• [Selected text]:
==========
But it didn’t have to be that way. The popes could have returned home and opted not to be puppets of a foreign regime. The nobles could have set aside their differences. And perhaps something could have been done to ensure that, even if natural disasters could not be prevented or predicted, their impact could be lessened. “Indeed,” Petrarch asked, “who can doubt that Rome will rise up again once she begins to recognize herself?”

Petrarch wasn’t alone. In the 1440s, Flavio Biondo, a historian in Rome writing after the papacy finally did return from France, looked back on the fall of ancient Rome in the 470s and saw parallels to Renaissance Rome’s struggles. As Rome fell in the last decades of the fifth century, foreign invaders and earthquakes had damaged the aqueducts that brought drinking water into the city. But rather than repair the aqueducts, ancient Rome’s elites used their tattered fragments to construct fortified palaces. Just as ancient leaders scrambled to hoard the scraps of empire, Biondo believed that popes in his own time were not doing enough to prevent Rome’s elite from destroying ancient monuments for their own gain.

As successive popes such as Eugenius IV and Nicholas V aimed to restore Rome after their return from France in 1420, monumental building projects multiplied. But Biondo was furious to see his contemporaries quarrying precious marble and travertine from ancient structures that had been damaged by repeated floods and earthquakes to build private palaces rather than build a city that worked for everyday Romans.

Machiavelli, perhaps the most famous voice of the Italian Renaissance, agreed. In his “Prince,” written in 1513 while he was in exile for his opposition to the powerful Medici family, Machiavelli argued that human affairs came down to a 50-50 struggle between fortune and human ingenuity. Machiavelli likened fortune to torrential rivers that overflow their banks, destroy fields and ravage cities. But societies can “take precautions,” Machiavelli explained, “constructing dykes or embankments.” Had his contemporaries confronted dangers, natural or man-made, “this flood would not have caused the great changes it has, or it would not have swept in at all.” Machiavelli wasn’t just speaking metaphorically about the deviousness of popes and princes. He knew there was always a great risk that Florence’s Arno River, like the Tiber, would flood, both during the Little Ice Age and after.
==========
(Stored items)
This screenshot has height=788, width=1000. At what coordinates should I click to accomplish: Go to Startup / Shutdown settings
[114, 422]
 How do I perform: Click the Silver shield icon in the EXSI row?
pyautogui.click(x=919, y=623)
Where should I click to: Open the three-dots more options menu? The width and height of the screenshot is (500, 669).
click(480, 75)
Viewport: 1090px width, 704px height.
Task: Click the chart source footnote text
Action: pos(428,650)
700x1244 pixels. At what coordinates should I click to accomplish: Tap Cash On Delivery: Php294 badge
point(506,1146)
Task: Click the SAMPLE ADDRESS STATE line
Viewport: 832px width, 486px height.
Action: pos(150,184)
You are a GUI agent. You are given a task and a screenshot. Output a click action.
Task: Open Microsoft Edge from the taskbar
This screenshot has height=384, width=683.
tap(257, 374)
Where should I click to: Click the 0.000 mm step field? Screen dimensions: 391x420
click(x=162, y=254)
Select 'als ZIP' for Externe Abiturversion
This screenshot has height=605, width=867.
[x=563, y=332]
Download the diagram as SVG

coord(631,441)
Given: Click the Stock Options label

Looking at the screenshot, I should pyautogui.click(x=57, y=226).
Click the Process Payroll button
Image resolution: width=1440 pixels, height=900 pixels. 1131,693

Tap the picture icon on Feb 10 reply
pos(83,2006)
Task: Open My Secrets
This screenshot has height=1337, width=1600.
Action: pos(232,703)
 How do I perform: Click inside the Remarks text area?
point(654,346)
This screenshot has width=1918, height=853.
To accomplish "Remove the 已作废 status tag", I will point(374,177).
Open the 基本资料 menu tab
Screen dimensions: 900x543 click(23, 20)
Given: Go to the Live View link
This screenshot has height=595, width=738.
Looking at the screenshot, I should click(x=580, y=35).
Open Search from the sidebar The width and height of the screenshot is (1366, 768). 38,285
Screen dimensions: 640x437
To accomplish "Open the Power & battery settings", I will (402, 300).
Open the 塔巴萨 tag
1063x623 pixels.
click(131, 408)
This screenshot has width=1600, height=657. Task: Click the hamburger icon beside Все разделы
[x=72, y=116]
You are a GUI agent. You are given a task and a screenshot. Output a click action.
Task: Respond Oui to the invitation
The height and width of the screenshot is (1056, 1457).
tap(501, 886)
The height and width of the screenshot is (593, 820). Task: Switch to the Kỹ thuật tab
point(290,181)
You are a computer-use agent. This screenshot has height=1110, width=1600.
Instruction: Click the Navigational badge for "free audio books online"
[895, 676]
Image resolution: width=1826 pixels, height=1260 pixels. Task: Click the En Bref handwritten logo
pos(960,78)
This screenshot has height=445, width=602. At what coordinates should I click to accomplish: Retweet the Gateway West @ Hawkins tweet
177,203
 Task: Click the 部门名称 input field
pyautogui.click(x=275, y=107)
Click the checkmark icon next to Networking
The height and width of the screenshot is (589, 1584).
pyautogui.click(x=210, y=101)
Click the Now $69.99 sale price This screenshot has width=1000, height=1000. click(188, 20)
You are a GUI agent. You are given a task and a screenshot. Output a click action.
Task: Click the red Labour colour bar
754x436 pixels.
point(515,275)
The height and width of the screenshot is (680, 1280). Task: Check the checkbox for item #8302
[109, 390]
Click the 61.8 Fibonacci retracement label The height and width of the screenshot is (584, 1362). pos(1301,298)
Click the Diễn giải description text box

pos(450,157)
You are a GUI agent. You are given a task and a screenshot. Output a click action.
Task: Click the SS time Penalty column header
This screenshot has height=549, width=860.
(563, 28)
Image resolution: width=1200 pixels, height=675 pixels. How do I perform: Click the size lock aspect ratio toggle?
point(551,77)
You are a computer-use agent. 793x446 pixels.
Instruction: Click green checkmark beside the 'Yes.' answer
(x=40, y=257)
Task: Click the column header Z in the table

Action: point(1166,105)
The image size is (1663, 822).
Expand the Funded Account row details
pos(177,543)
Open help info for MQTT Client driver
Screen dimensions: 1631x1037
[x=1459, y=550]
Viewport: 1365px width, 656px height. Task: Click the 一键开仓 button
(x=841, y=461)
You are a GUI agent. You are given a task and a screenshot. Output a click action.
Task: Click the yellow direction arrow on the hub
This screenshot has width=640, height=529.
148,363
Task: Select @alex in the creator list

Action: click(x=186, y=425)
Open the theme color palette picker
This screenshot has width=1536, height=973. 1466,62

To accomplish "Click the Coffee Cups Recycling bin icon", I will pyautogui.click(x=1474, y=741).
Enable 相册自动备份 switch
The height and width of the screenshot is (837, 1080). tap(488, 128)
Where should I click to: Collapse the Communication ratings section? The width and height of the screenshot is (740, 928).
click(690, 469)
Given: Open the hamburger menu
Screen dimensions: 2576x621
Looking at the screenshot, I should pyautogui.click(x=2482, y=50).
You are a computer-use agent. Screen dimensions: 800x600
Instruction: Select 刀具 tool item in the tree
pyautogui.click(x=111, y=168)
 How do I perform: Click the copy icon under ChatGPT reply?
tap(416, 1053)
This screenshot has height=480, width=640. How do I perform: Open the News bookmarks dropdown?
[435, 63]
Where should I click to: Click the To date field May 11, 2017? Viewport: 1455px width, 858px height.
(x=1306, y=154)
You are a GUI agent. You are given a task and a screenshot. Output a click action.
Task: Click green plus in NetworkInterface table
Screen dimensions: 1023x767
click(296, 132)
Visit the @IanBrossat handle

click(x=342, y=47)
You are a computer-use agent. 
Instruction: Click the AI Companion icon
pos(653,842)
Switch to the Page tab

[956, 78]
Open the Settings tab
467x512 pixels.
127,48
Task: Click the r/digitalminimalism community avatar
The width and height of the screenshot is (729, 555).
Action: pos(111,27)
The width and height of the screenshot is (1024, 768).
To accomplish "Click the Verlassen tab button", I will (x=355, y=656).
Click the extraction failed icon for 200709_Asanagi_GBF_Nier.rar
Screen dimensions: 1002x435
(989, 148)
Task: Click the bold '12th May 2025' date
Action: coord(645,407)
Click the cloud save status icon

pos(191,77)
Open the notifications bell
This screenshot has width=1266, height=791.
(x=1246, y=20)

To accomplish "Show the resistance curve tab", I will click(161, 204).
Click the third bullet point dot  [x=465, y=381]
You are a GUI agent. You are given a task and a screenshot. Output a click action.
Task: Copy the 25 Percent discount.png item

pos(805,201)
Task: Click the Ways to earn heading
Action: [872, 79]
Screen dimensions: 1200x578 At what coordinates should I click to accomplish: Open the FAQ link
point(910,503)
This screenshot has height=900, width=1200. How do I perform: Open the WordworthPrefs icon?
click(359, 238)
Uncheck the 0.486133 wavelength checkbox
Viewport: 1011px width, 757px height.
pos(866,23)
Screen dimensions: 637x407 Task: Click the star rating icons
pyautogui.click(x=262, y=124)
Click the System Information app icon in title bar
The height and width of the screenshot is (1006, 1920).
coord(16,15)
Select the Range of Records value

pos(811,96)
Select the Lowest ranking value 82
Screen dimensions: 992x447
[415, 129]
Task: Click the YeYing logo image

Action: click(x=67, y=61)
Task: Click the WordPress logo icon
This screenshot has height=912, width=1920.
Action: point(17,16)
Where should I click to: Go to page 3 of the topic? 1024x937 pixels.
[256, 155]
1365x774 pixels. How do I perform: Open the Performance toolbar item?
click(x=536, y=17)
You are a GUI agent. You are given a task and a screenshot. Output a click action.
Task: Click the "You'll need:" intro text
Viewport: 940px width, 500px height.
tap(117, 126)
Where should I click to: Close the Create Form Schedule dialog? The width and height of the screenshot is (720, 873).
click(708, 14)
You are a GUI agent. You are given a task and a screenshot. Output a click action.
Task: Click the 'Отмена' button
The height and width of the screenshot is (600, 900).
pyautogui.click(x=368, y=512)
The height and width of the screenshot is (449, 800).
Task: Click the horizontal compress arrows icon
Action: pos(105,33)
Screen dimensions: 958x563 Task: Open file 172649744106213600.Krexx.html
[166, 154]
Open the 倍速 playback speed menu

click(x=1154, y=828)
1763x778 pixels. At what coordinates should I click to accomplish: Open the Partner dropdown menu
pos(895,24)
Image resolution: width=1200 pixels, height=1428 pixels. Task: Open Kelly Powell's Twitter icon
==========
• [Questions on the material]:
[a] Reproduce the passage on Renaissance Rome between "Machiavelli, perhaps the" and "Age and after.", inclusive, swapping "fortune" for "chance".
[b] In the passage on Renaissance Rome, what year did Machiavelli write his "Prince"?
[c] What comes next in the passage on Renaissance Rome? Continue it from its final sentence.
The stored items have no connection to the passage on Renaissance Rome.

• [Answers by item]:
[a]
Machiavelli, perhaps the most famous voice of the Italian Renaissance, agreed. In his “Prince,” written in 1513 while he was in exile for his opposition to the powerful Medici family, Machiavelli argued that human affairs came down to a 50-50 struggle between chance and human ingenuity. Machiavelli likened chance to torrential rivers that overflow their banks, destroy fields and ravage cities. But societies can “take precautions,” Machiavelli explained, “constructing dykes or embankments.” Had his contemporaries confronted dangers, natural or man-made, “this flood would not have caused the great changes it has, or it would not have swept in at all.” Machiavelli wasn’t just speaking metaphorically about the deviousness of popes and princes. He knew there was always a great risk that Florence’s Arno River, like the Tiber, would flood, both during the Little Ice Age and after.

[b] 1513

[c]
For Italians writing during the Little Ice Age, floods were not abstractions. They and other natural disasters were real-life threats that required immediate intervention to mitigate their destructive forces. Petrarch, Biondo and Machiavelli all understood that disaster can strike when it’s least expected. Earthquakes, fires and floods cannot always be predicted. Such is the whim of fortune.

But Renaissance thinkers knew that the struggle between nature and society calls for immediate intervention as well as long-term solutions focused on the common good. If they were alive today, they would tell us that we must continue to demand that our leaders address climate-related natural disasters rather than ignore them or use them as pretenses for self-aggrandizement. Rebuilding after disasters must include work to prevent future ones through the construction of sustainable infrastructure and the provision of immediate relief and long-term support for disaster victims. They would tell us that disasters shouldn’t be opportunities for speculation and exploitation of built environments.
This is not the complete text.